Input:
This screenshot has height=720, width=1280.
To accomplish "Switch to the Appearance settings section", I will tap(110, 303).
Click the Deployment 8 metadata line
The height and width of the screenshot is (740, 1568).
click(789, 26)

--

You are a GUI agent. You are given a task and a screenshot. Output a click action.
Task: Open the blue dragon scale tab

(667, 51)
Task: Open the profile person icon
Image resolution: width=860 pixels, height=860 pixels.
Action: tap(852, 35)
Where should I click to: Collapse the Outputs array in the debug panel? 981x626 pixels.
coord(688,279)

...

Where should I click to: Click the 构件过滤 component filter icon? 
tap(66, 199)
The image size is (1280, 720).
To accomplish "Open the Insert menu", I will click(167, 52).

Instructions for the task: Retrieve each line from the records above where the word "accomplish" occurs.

Exercise answer:
To accomplish "Switch to the Appearance settings section", I will tap(110, 303).
To accomplish "Open the Insert menu", I will click(167, 52).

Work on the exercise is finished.